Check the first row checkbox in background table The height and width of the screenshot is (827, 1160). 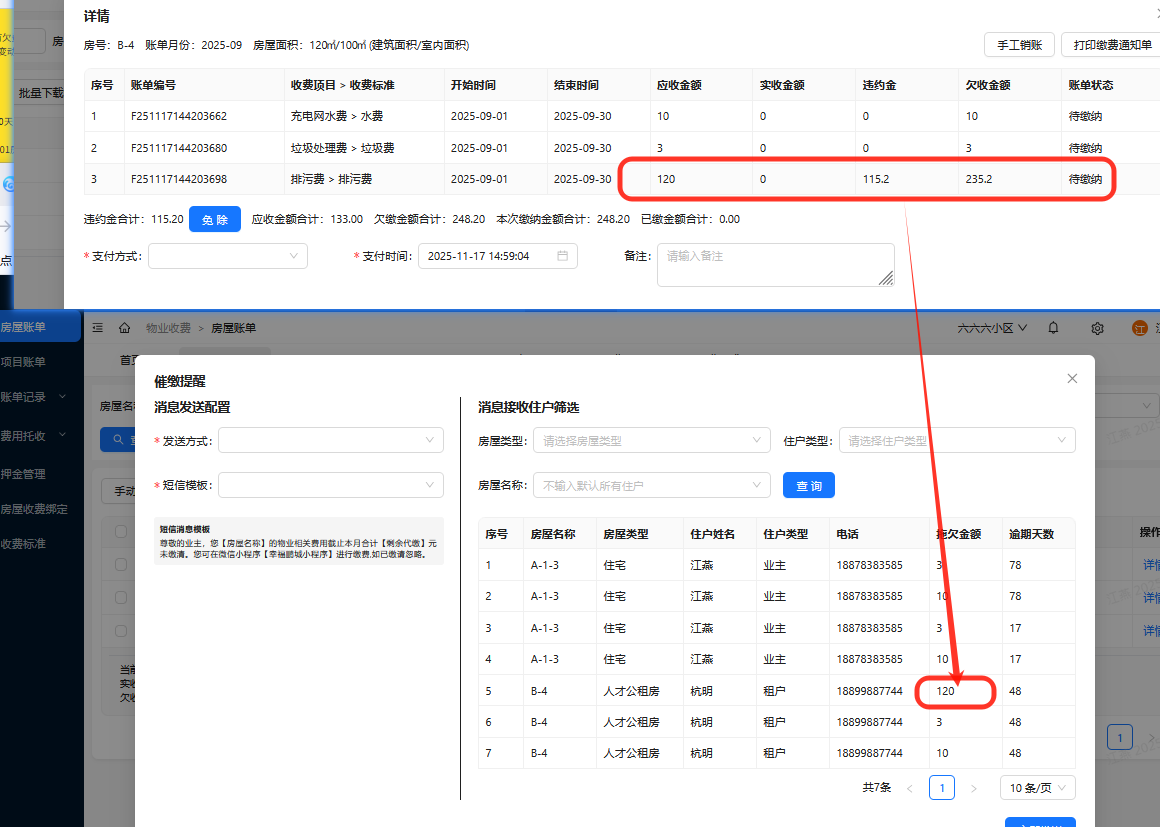point(121,565)
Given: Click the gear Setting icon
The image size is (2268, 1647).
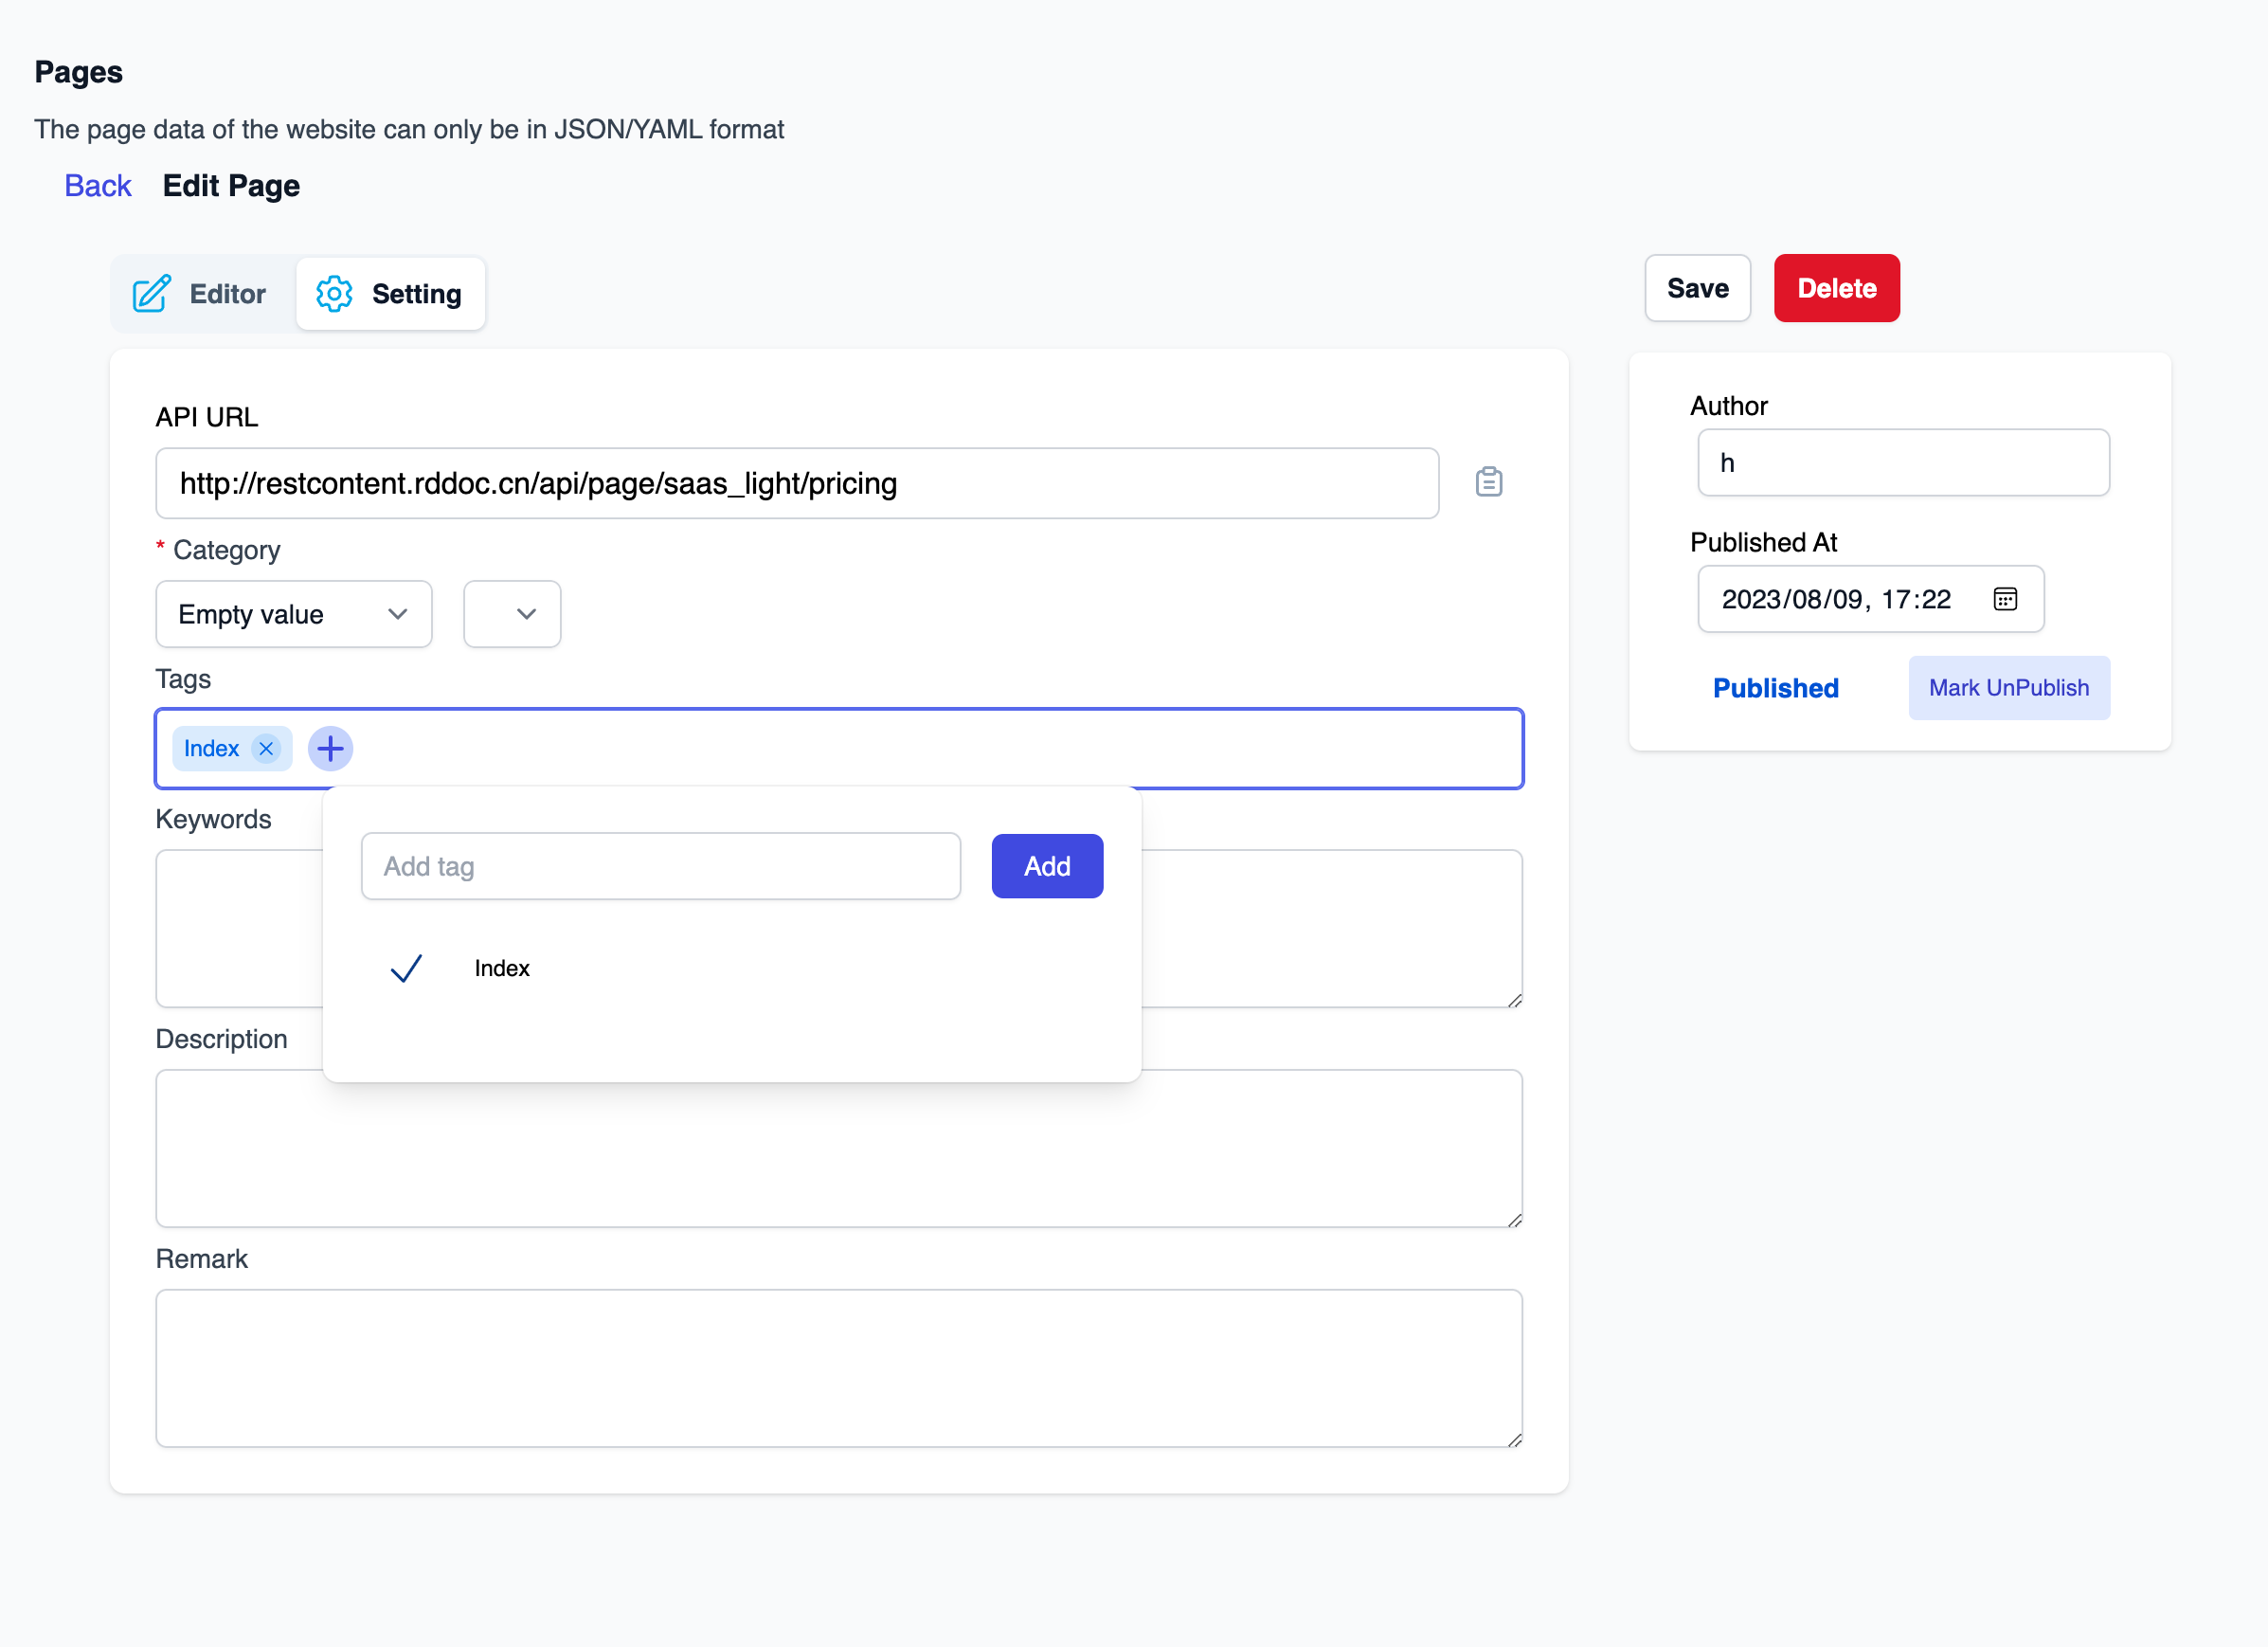Looking at the screenshot, I should point(334,294).
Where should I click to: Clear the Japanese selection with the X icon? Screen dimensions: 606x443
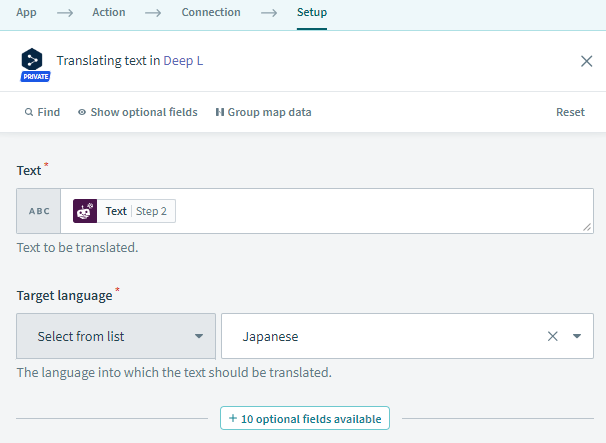(x=553, y=336)

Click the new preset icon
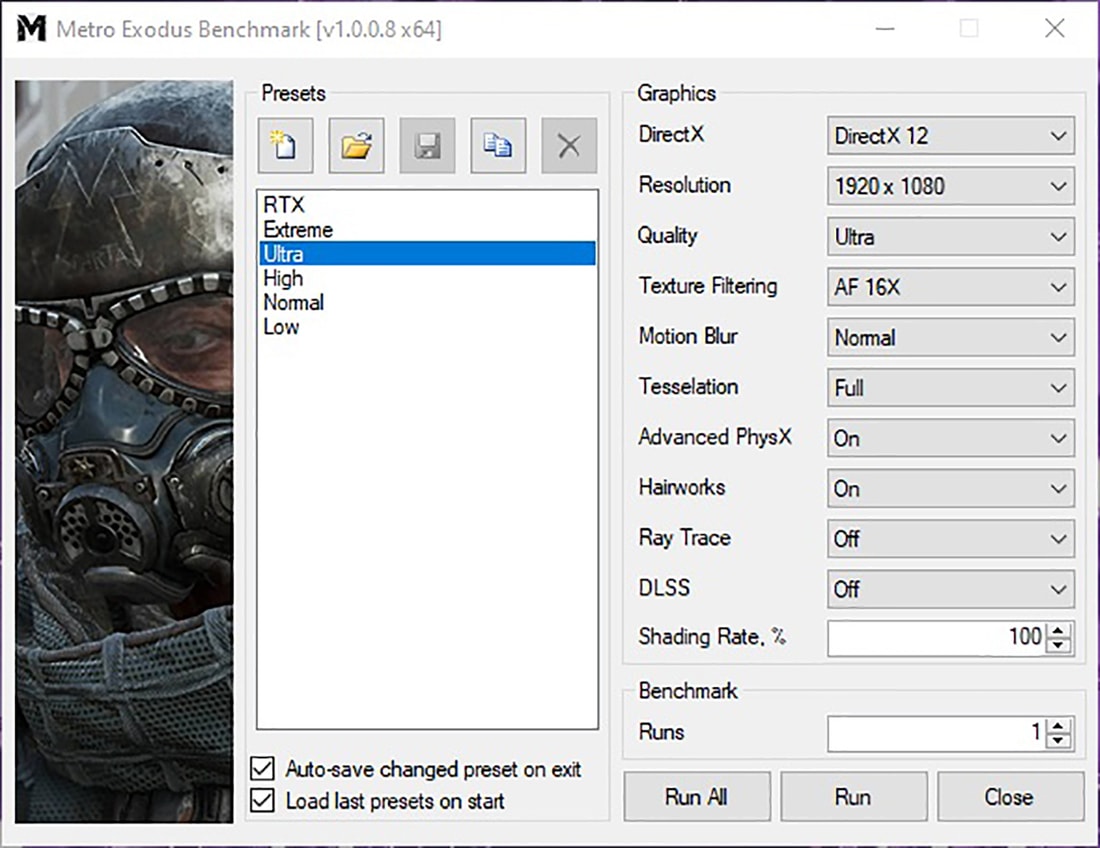(285, 146)
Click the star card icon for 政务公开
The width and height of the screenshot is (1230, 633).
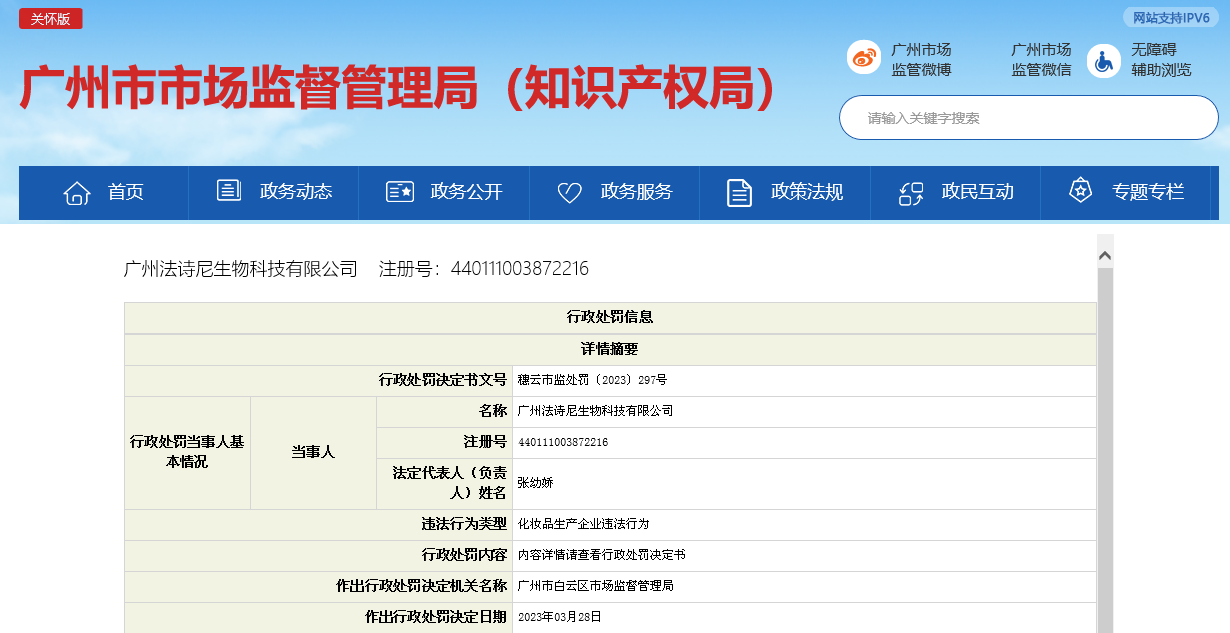click(x=400, y=192)
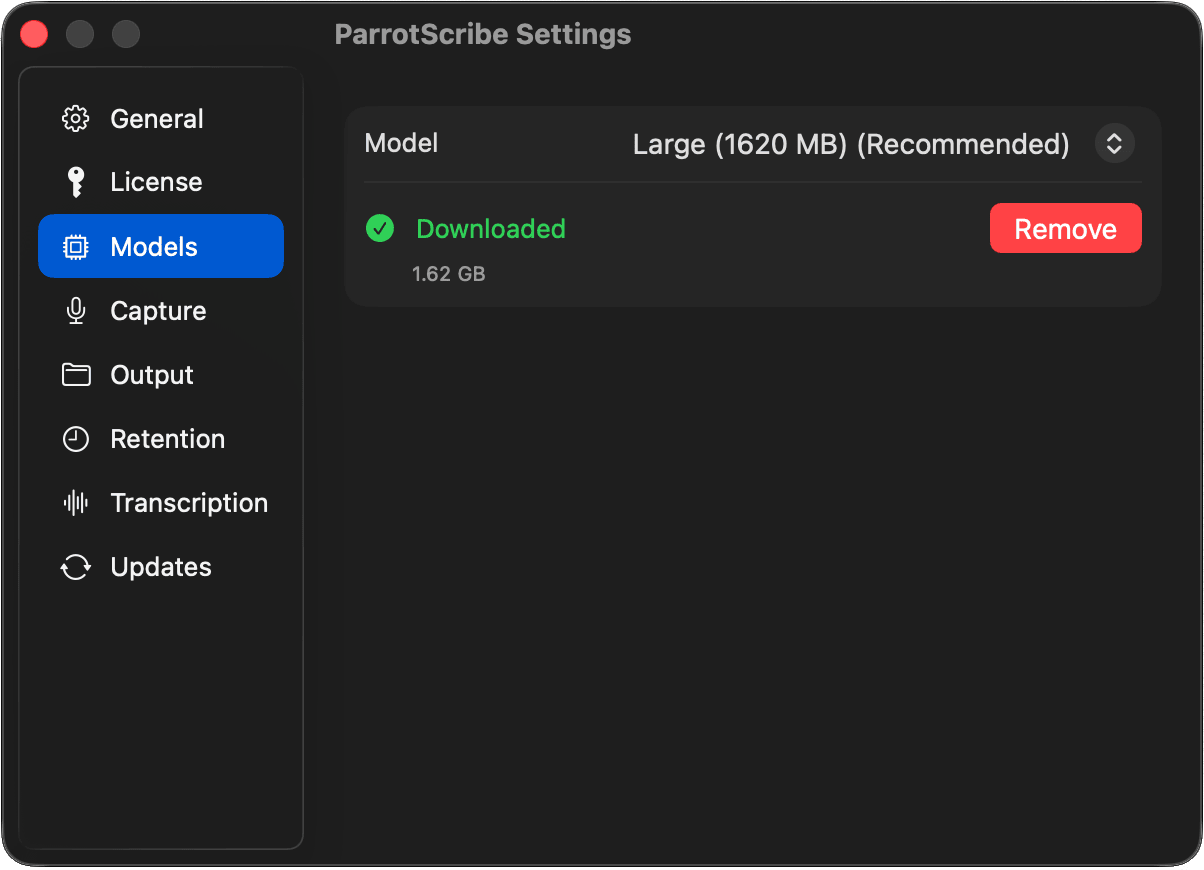The image size is (1204, 870).
Task: Click the Output folder icon
Action: point(76,375)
==============================
*Short exercise:* Format the lines as a JSON list of strings, one string per line, starting with the line that contains "Click the star card icon for 政务公开" and going through the end of the items, and skip any blank lines. Leave the pictures out of the answer.

*Solution to the exercise:*
[
  "Click the star card icon for 政务公开",
  "The width and height of the screenshot is (1230, 633).",
  "click(x=400, y=192)",
  "The image size is (1204, 870).",
  "Task: Click the Output folder icon",
  "Action: point(76,375)"
]